Entre-temps, il s’est présenté, sans trop y croire (dira-t-il), aux élections municipales, sur une liste communiste. Il est élu triomphalement maire de Fort-de-France, où il restera jusqu’en 2001. Dans la foulée, il est député en 1946, et siégera sans interruption à l’Assemblée nationale jusqu’en 1993. En 1950, son Discours sur le colonialisme expose des positions qui l’éloignent de celles du Parti communiste, dont il critique l’« assimilationnisme ». Bien qu’il ait été rapporteur de la loi sur la départementalisation en 1946, les divergences iront croissant, jusqu’à une Lettre à Maurice Thorez qui consacre la rupture, en 1956, après Budapest. Il fonde, en mars 1958, le Parti progressiste martiniquais, qui se donne pour objectif « un type de communisme martiniquais plus résolu et plus responsable dans la pensée et dans l’action », et affiche son autonomisme. Sous cette étiquette, il est sans cesse réélu.
L’ancien esclave devenu roi
Sa vie politique ne met pas en sommeil son activité d’écrivain. Il continue à publier de la poésie, avec Soleil cou coupé, Corps perdu et Ferrements, et se tourne de plus en plus vers le théâtre, dont des textes sont publiés dans des recueils poétiques. En 1944, il a passé, à l’invitation de l’attaché culturel français, six mois en Haïti où il donne de nombreuses conférences. Il tirera de cette période un essai sur Toussaint Louverture, le héros de l’indépendance haïtienne, et surtout un de ses chefs-d’oeuvre, la Tragédie du roi Christophe, qu’il travaillera jusqu’en 1963. La pièce, parue en pleine décolonisation, puise dans l’histoire de ce pays l’épisode de cet ancien esclave devenu roi, et l’échec d’une tentative de modernisation forcée qui l’éloigne de ses racines, le conduit à la solitude, la violence et l’échec. Une leçon qui sera sans cesse méditée, dans les multiples mises en scène dont ce texte a été l’objet.

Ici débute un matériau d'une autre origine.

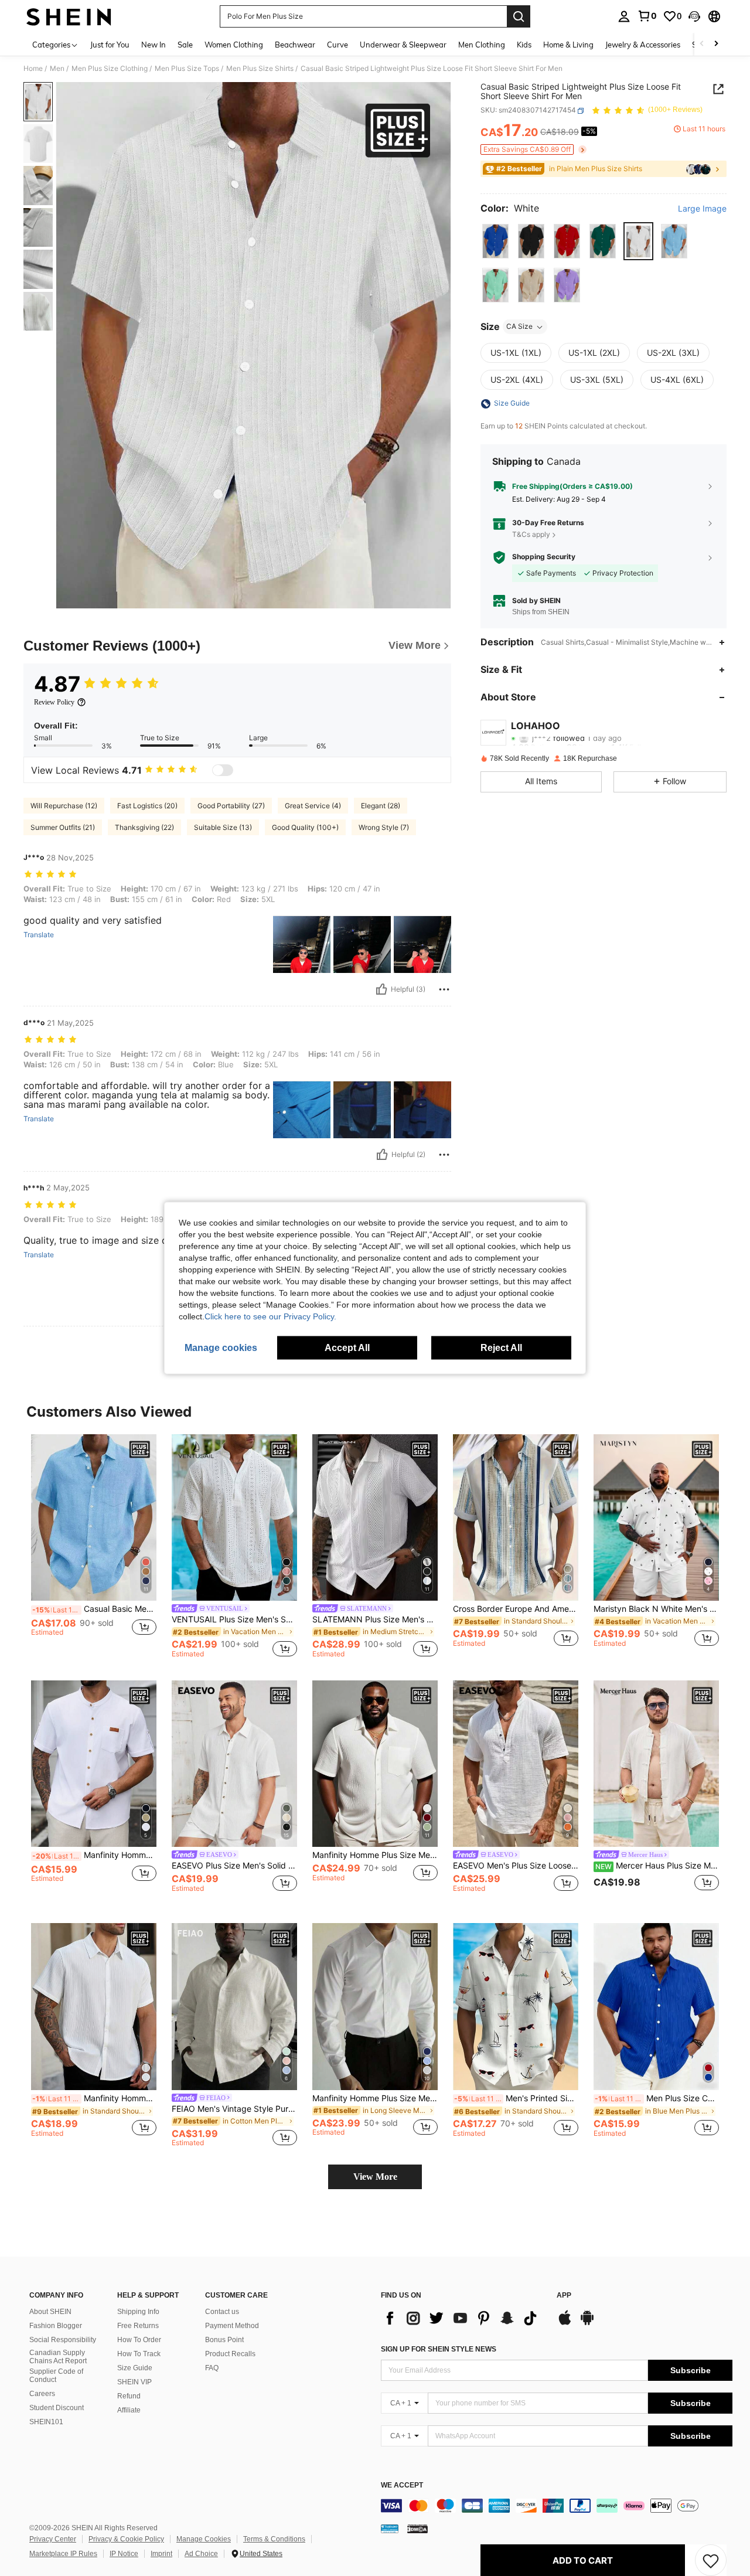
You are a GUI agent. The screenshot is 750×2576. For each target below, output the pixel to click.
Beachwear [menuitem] (295, 44)
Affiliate (129, 2410)
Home (33, 68)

Une allégorie du colonialisme
Plus direct et plus dur encore, le drame de Lumumba est réfracté dans Une saison au Congo (1966). Il entreprend par la suite de relire Shakespeare dans Une tempête qui fait de son modèle élisabéthain une allégorie par anticipation du colonialisme. Le verbe théâtral de Césaire joue de tous ses feux, adopte tous les registres, de la tragédie à la farce, révélant la plasticité du talent du poète. Poète, Aimé Césaire l’est resté et le prouve en 1982 avec Moi, laminaire, élégiaque et désenchanté au seuil de la vieillesse, mais sans rien perdre de son chant. Depuis, il ne s’exprime plus que dans quelques entretiens, qui montrent cependant sa profonde lucidité politique et la conscience d’un chemin parcouru. Abondamment traduite, son oeuvre est lue, éditée, commentée dans le monde entier. Le « petit nègre » est devenu l’un des plus prestigieux ambassadeurs des lettres et de la littérature françaises.